【事例】新潟県三条市の部活動地域展開 ─ スポーツ協会主導で9種目を3年かけて段階移行
この記事でわかること
・スポーツ協会を運営主体として3年間で9種目に段階拡大するロードマップを初年度から公開
・専用HP・note・市公式ページの三本立て情報発信が参加者急増(初回2名→第2回23名)を支えた
・種目数の拡大に伴い、事務局機能の強化とICT活用による負担軽減が今後の課題となる
| 自治体名 | 新潟県三条市 |
|---|---|
| 人口規模 | 約95,000人(令和5年時点) |
| 中学校数 | 複数校(全市内中学校が対象) |
| 運営形態 | 一般社団法人三条市スポーツ協会が運営主体 |
| 対象競技 | 令和7年度時点で9種目(柔道・軟式野球・陸上競技・バレーボール・剣道・ソフトテニス・バスケットボール・サッカー・卓球) |
| 保護者負担額 | 不明(調査時点で未公表) |
取り組みの概要
新潟県三条市は、一般社団法人三条市スポーツ協会を運営主体として、令和5年度から段階的に中学校の休日部活動を地域クラブ活動へ移行する取り組みを進めています。令和5年度は柔道・軟式野球・陸上競技の3種目でスタートし、令和6年度にはバレーボール・剣道・ソフトテニスを加えて計6種目に拡大。令和7年度はバスケットボール・サッカー・卓球の追加も見込んでおり、3年間で計9種目の地域クラブ活動体制を構築する計画です。専用の「三条市部活動地域展開」ホームページと、三条市スポーツ協会がSNS(note)でも情報を継続発信しています。
特徴的な取り組み
- スポーツ協会を核とした段階的移行: 一般社団法人三条市スポーツ協会が運営主体となり、既存の競技団体・指導者との連携を活かして段階的に種目を拡大。令和5年度から3年間で9種目体制を目指すロードマップを明示しています。

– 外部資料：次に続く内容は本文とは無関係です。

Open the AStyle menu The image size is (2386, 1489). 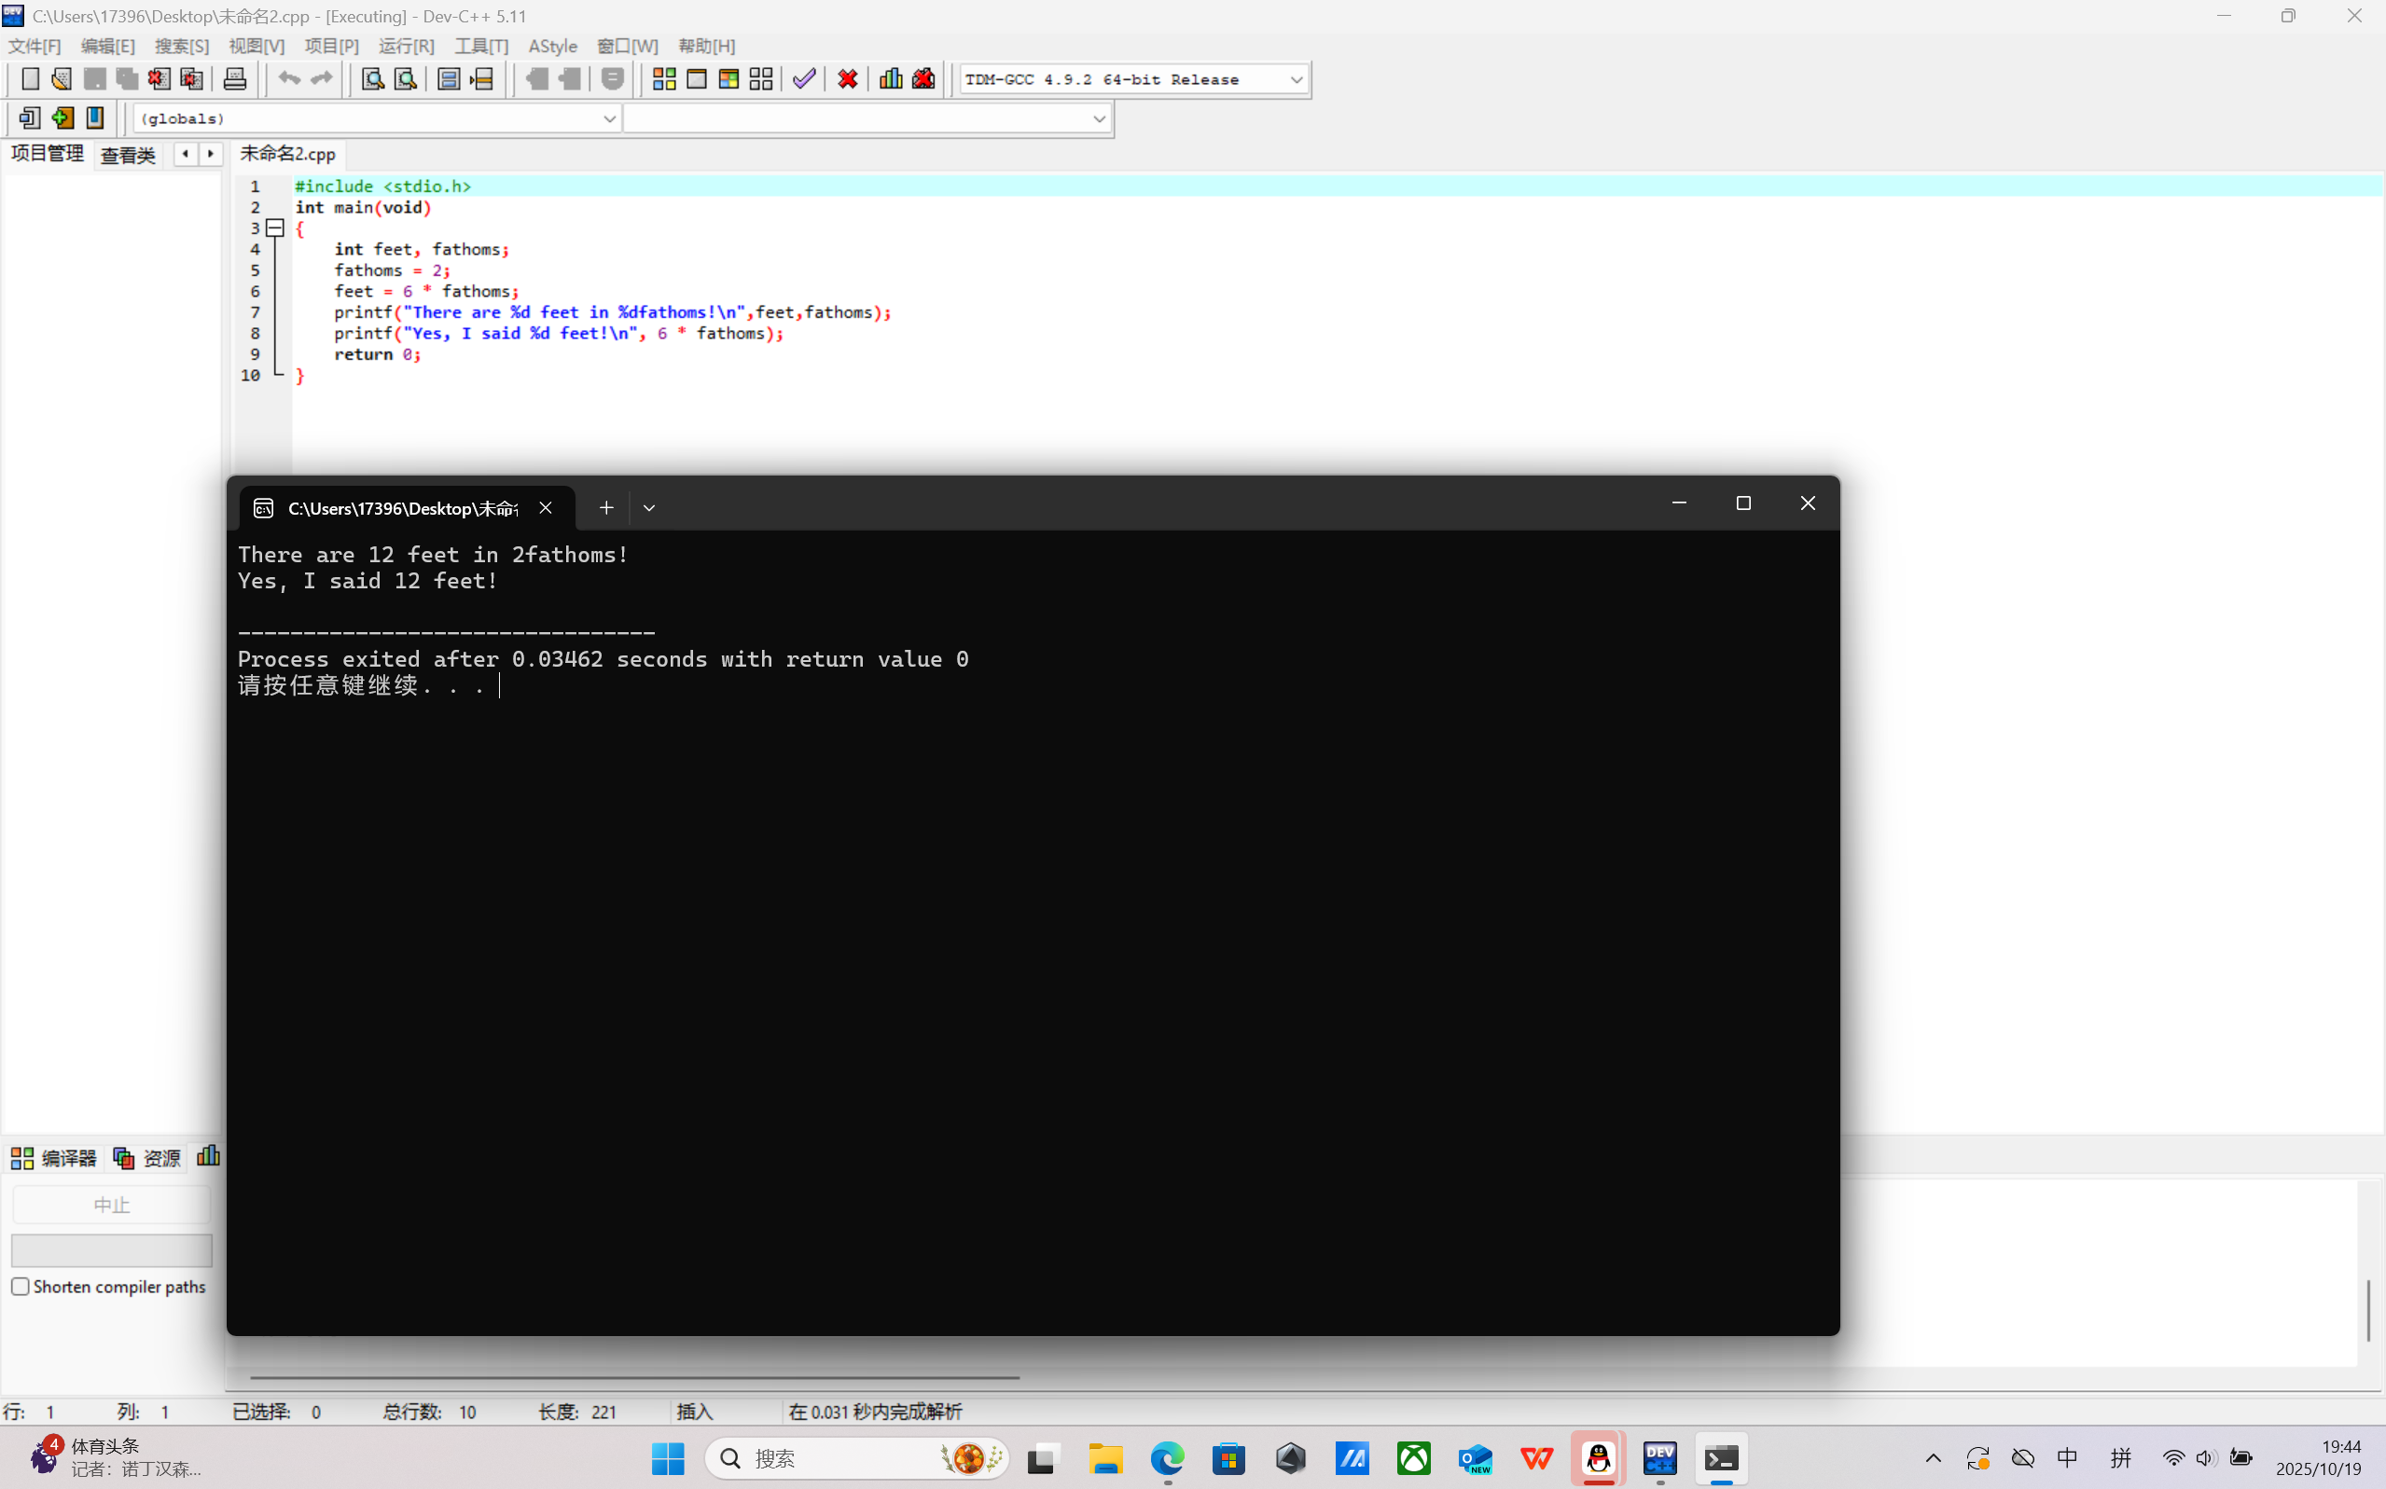tap(552, 46)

- 推進計画を公開し透明性を確保: 「令和7年度 三条市部活動地域展開推進計画(スポーツ)」を公開し、各年度の計画と進捗を市民・保護者に可視化。専用ホームページとnoteによるSNS発信で参加者へのリアルタイム情報提供も実施しています。
- 競技ごとの個別申込制度: 各競技の開始時期と申込期間を明示し、「継続参加者は新規申込が必要」などの手続きも丁寧に案内。参加者の利便性と運営の確実性を両立しています。
- 小学生~中学生の一貫したスポーツ支援: 三条市スポーツ協会が小学1年生~中学3年生の対外スポーツ競技大会や遠征時の活動もサポートしており、地域移行後のクラブ活動と一体的なスポーツ支援体制を目指しています。
課題と解決策
| 課題 | 解決策 |
|---|---|
| 休日部活動から地域クラブ活動への急激な移行による関係者の不安 | 種目を絞って試行→翌年度に拡大する段階的ロードマップを明示し、関係者が移行を段階的に受け入れられる設計に |
| 参加者への情報伝達の課題 | 専用HP・note・市教育委員会公式ページの三本立てで情報を継続発信し、中止・変更情報もSNSでリアルタイム提供 |
| 各競技団体との連携確保 | スポーツ協会が各競技団体の窓口を兼任し、柔道・軟式野球・陸上等の既存競技団体と連携して指導者を確保 |
成果・効果
令和6年度の陸上競技地域クラブでは、初回(令和6年4月20日)の参加者2名から第2回(5月6日)には23名へと参加者が急増。種目ごとの専門的な指導体制の下で、学校部活動では実現が難しかったアクセスしやすい地域密着型の活動環境が整備されつつあります。令和7年度は軟式野球・陸上競技・柔道が4月継続実施、ソフトテニス・バレー・剣道が5月スタート、バスケットボール・サッカー・卓球も順次開始を検討しており、三条市スポーツ協会による包括的な地域クラブ体制が着実に構築されています。